NICOR and HES APC data were also reviewed against cardiac events recorded within the trial database that had not met the trial CVS definitions to try to understand any discrepancies. Events were reviewed manually (AM) to describe any common themes or explanations for discrepancies. The trial is ongoing so no data by allocated treatment group are disclosed.
3. Results
3.1. Cardiovascular events in the clinical trial data, HES APC and NICOR datasets
The eligible study cohort comprised 1200 patients enrolled in a prostate cancer clinical trial in England between January 2010 and January 2018. A total of 71 protocol-defined and clinically reviewed CVS events had previously been identified in this cohort on the trial-specific data collection using CRFs. These consisted of 15 episodes of heart failure, 18 ACS, 17 thromboembolic strokes (including TIAs), 19 VTE and 2 arterial emboli.
The specific CVS events were considered major/significant clinical events and it was expected that the majority would result in a hospital admission. However, on review, 26 out of the 71 trial-reported events occurred entirely outside hospital so would not have been collected by either HES APC nor NICOR data. They were notified to the trials unit as events of particular interest, as opposed to the usual serious adverse event reporting (SAE) that captures hospital admission. These events were either managed in the community or outpatient setting (6 episodes of heart failure, 6 thromboembolic strokes, 5 VTEs and 4 ACS) or were out of hospital (sudden) deaths (n = 5; 2 attributed to heart failure and 3 to acute coronary events). The 4 ACS events that did not result in admission were patients who presented to rapid access chest pain clinics with convincing clinical histories of recent myocardial infarction with confirmatory ECG/troponin changes and subsequent (outpatient) coronary angiography. These were then excluded for the subsequent comparison, leaving a total of 45/71 (63%) of the events: 7 episodes of heart failure, 11 ACS, 11 thromboembolic strokes, 14 VTE and 2 arterial emboli.

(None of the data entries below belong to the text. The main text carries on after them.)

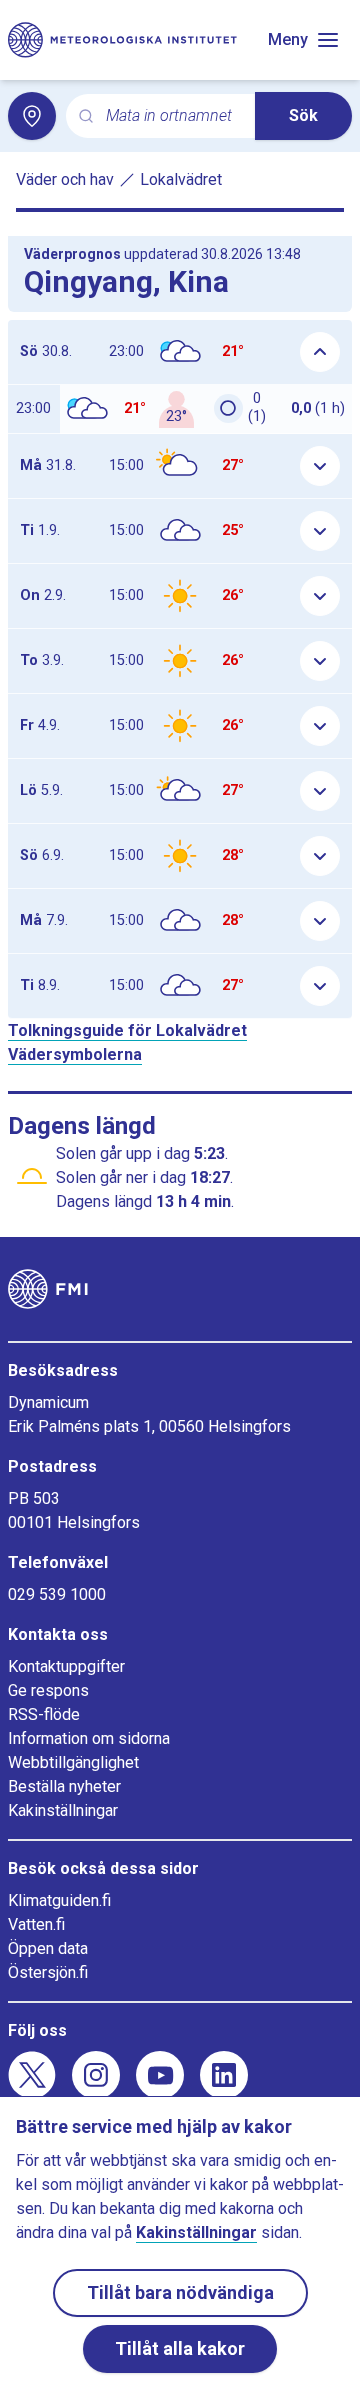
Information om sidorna (89, 1738)
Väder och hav (65, 179)
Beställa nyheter (64, 1786)
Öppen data (48, 1948)
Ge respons (48, 1690)
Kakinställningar (63, 1810)
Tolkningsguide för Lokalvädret (127, 1030)
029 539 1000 (57, 1594)
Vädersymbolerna (75, 1054)
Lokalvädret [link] (181, 179)
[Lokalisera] (32, 116)
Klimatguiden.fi (59, 1900)
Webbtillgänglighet (73, 1762)
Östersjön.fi (48, 1972)
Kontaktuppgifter (66, 1666)
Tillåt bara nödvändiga (180, 2292)
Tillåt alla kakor (180, 2348)
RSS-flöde (44, 1714)
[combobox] (172, 116)
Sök (303, 115)
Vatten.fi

Table 2 shows the total number of events identified in the 3 datasets with Table 3 illustrating the relationship between the events identified in the trial dataset and HES APC. Only 27/45 of events were identified in both the trial dataset and HES Box-1. This translates to a positive predictive value (PPV) of 0.47 and a sensitivity (the proportion of clinical trial data detected within the HES dataset) of 0.60. Widening the HES APC criteria to include diagnosis box 1−5 increased the total number of events identified and the number identified in both datasets to 35/45 resulting in increased sensitivity 0.78 but a fall in the PPV to 0.26. Considering these results in the context of ‘missing data’ (i.e. data not detected in HSD divided by the sum of data detected in HSD plus additional events only detected in the clinical trial dataset), viewing the trial dataset as the primary data and using a tight definition (Box-1) resulted in a missing data rate of 40%. Using data contained within boxes 1−5 reduced this to 22%, albeit with a significantly increased number of events detected in HES that weren’t contained within the trial data. The majority of the extra events identified using HES diagnosis box 1−5 were heart failure events. This is perhaps to be expected as heart failure is a chronic condition potentially recorded over a prolonged time period and during multiple hospital admissions. Only heart failure and ACS were potentially recorded in all 3 datasets. The trial data set had 18 confirmed events, HES Box-1 recorded 29 and NICOR 24. The extent of overlap for the 3 datasets is shown in Fig. 1a. Only 11 events were identified in all 3 datasets and there was a lack of concordance between the 2 HSD’s. Widening the HES APC criteria to include Box 1−5 (Fig. 1b) made little difference to the overall concordance between the 3 datasets but increased the number of heart failure events as described previously. Rates of missing data (pertaining to trial data not detectable in either HSD) reduced from 28% using HES Box-1 to just 11% when Boxes 1−5 were used, although again at a cost of a significant number of additional events that were not seen in the trial data.
Table 2. Comparison of cardiovascular events recorded in the clinical trial dataset that met the trial definition and had been clinically reviewed, HES APC and NICOR heart failure and MINAP audits.
| CVS Event | Number of events | |||
|---|---|---|---|---|
| Trial database |
HES APC diagnosis box 1 |
HES APC diagnosis box 1−5 |
NICOR | |
| Heart Failure | 7 | 14 | 65 | 15 |
| Acute Coronary Syndrome (ACS) |
11 | 15 | 22 | 9 |
| Thromboembolic Stroke |
11 | 15 | 18 | N/A |
| Other arterial embolism |
2 | 2 | 4 | N/A |
| Venous Thromboembolism |
14 | 11 | 27 | N/A |
| Total | 45 | 57 | 136 | 24 |
Table 3. Clinical Trial Data vs HES APC data for the cardiovascular outcomes.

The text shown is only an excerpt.